Responding to concerns voiced by neighbors, town officials said this week that no special or health permit is required for a single-family home in northern New Canaan to be used as a residence for men recovering from addiction.
After consulting with legal counsel as well as New Canaan’s chief building official and health director, the town planner said in a memo issued Wednesday that a “sober house” at an upper West Road home “is a permitted use and may operate at that location.”
A two-year lease has been signed on behalf of a group called The Lighthouse, effective this month, to operate out of an 8,000-square-foot home that sits on more than four acres, officials said.
According to its website, The Lighthouse “is a premier residential facility for male executives and professionals who are transitioning from addiction treatment into a life of sober living.” It’s not an addiction treatment or rehab center, according to its brochure, and residents must be “completely detoxed and medically cleared by a doctor” to live in a Lighthouse residence, and typically stay 90 days, the website said. According to its brochure, eight men may live in a sober house at a given time.
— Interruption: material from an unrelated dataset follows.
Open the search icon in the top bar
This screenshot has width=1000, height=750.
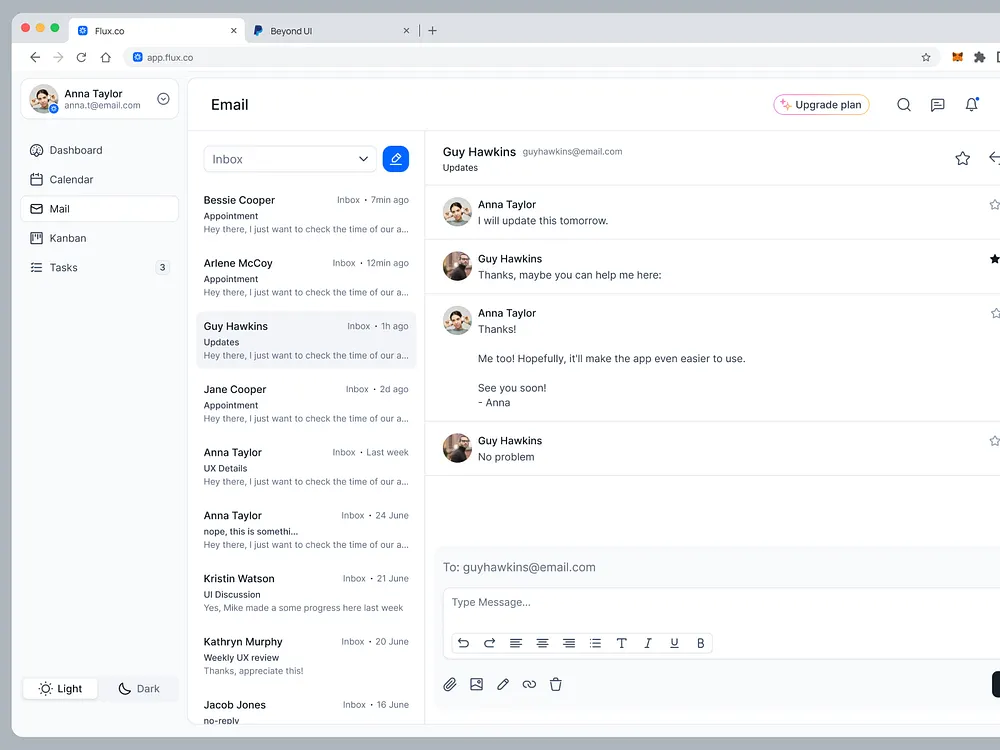[x=904, y=104]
It isn’t clear whether The Lighthouse is a for-profit or nonprofit agency, or whether it operates as part of a larger organization. There’s no record of a charitable organization in Connecticut under that name in the IRS online database. The Lighthouse doesn’t accept insurance, the website says. A representative from The Lighthouse was not immediately available for comment.
According to correspondence obtained by NewCanaanite.com following a formal request, neighbors have contacted the town with concerns about the real estate valuation, intensity of use at the single-family home, operation of a business there and—citing one section of the Lighthouse website that says “trained recovery experts are adept at handling the most volatile of situations”—safety.
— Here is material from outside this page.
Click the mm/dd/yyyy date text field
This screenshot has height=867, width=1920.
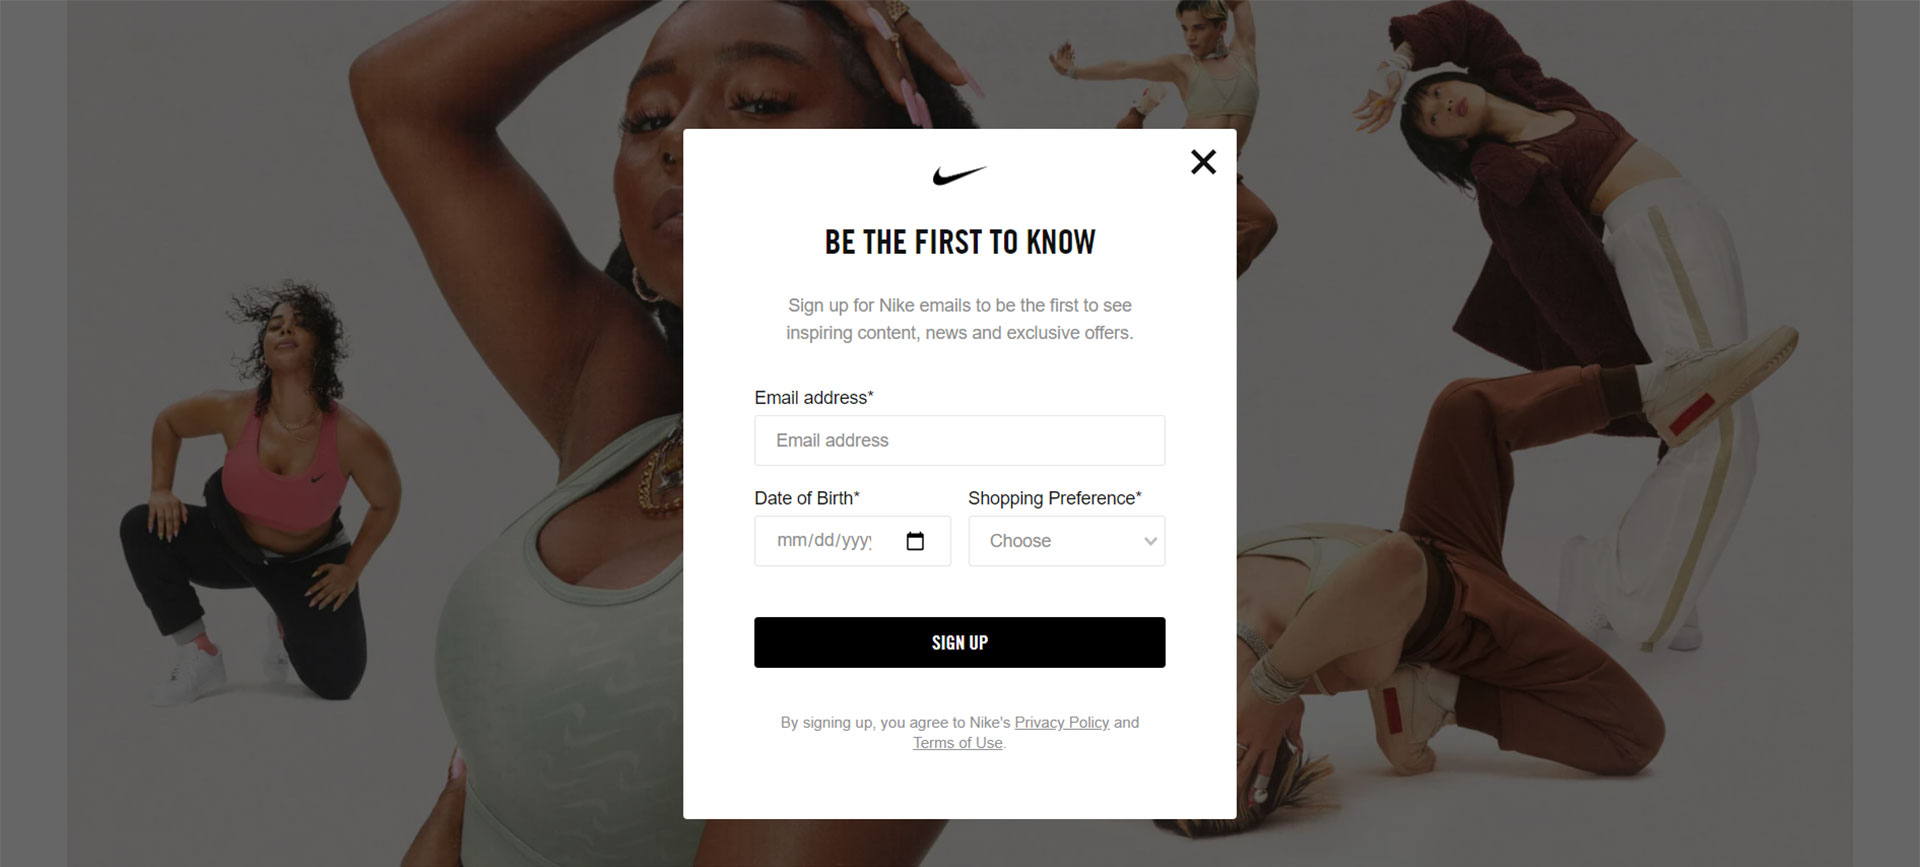[825, 541]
One letter-writer said the home in question—purchased for $1,125,000 in 1998, according to tax records—is being leased for $14,000 per month.
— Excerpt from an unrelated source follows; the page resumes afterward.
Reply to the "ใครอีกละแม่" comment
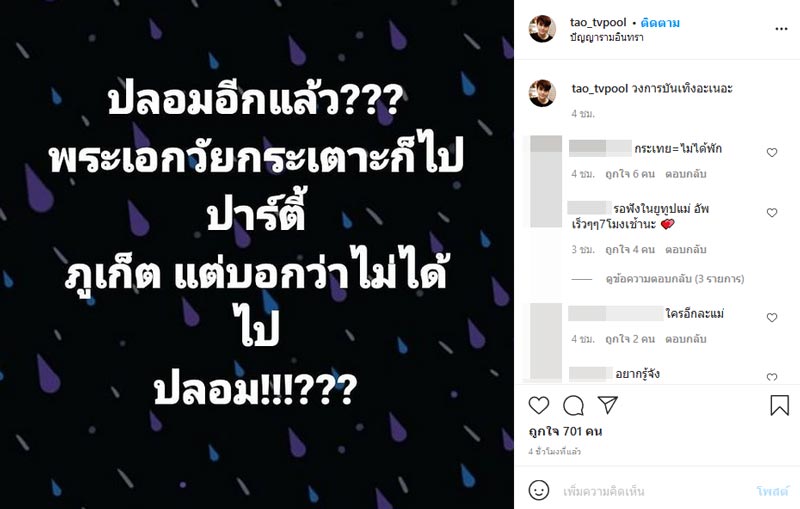This screenshot has width=800, height=509. 688,338
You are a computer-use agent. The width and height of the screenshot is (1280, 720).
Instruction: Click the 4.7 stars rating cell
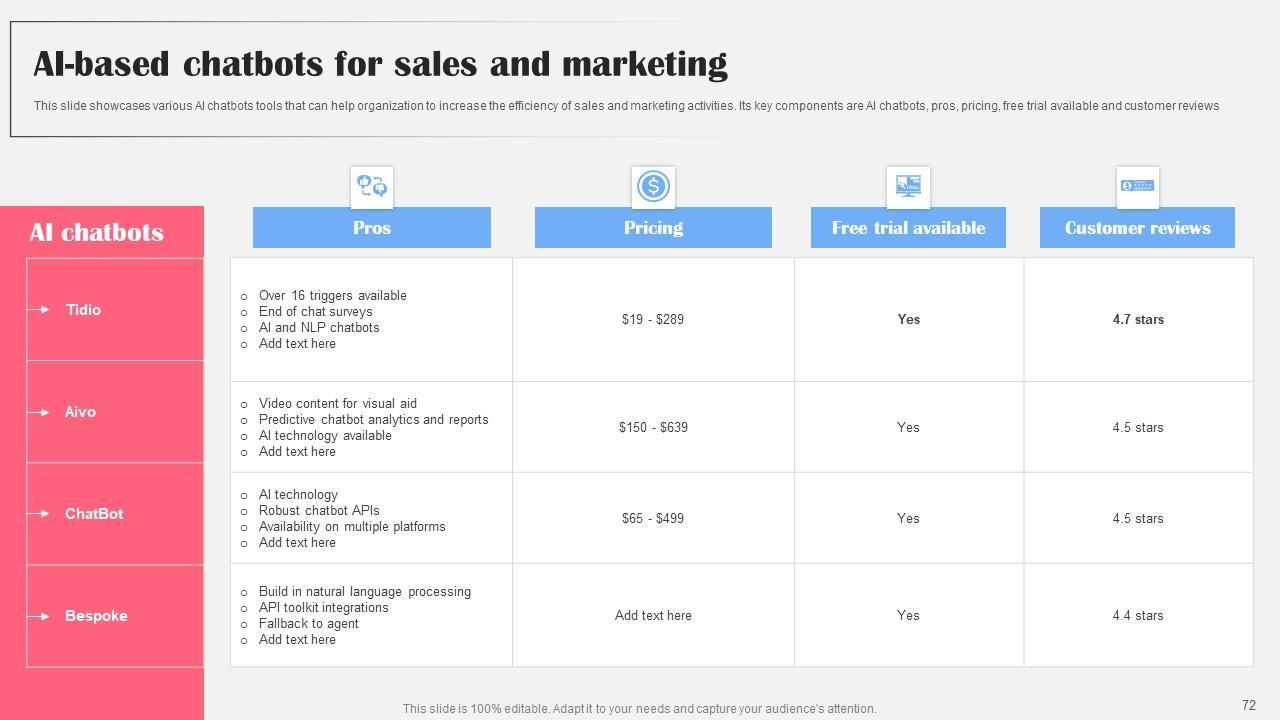[x=1138, y=320]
According to a Jan. 13 memo from Town Attorney Ira Bloom, the law of group homes—residences where unrelated people who have various qualified disabilities or handicaps reside—“is governed by two federal laws and one state law” that “take priority over local regulations.”
Under the federal Fair Housing Act, it’s unlawful to discriminate to a renter based on a handicap. The Americans with Disabilities Act requires that no qualified person with a disability be denied the benefits of services or programs or subject to discrimination by a public entity. And state law 8-3e says that no zoning regulation may treat differently from any single-family residence “any community residence that houses six or fewer persons receiving mental health or addiction services and necessary staff persons” who are licensed.
“In general, the federal laws prohibit discrimination by public entities (including town governments) against handicapped or disabled persons,” Bloom said in his memo.
“The ‘protected persons’ include, as examples, individuals with physical or mental impairments and recovering substance abusers. The laws prohibit intentional discrimination, but, more importantly for our purposes, they also prohibit facially neutral policies which have discriminatory effect when actually applied—the ‘disparate impact’ theory. Such policies may have such an effect if they cause a significantly adverse or disproportionate impact on a particular group. The laws also require the public entity, or town government in our case, to make a ‘reasonable accommodation’ to assist the group. In plain language terms, local zoning regulations which impose restrictive terms on ‘group homes’ may not apply in a particular situation, since they are superseded by these other laws. Municipalities are required to make ‘reasonable accommodations’ in their various regulations and rules to provide qualified disabled individuals with equal housing opportunities.”
According to the state Office of Legislative Research, no one with an outstanding criminal warrant is permitted to live in a sober house.
Though local governments “often try to restrict the establishment or operation of sober houses through zoning and housing codes,” the federal law “limits their ability to do so,” the state agency said in a 2009 research report.
New Canaan’s Town Code defines a ‘Rooming House’ this way: “Any building or portion thereof used or occupied by three or more boarders or roomers as defined in the New Canaan Zoning Regulations and shall include hotels, motels and lodging houses.”
Under Section 186-6 of the Town Code: “No owner shall lease or rent rooming house units unless he holds a rooming house permit issued by the Director of Health or the specific rooming house in which the rooming house units are located.”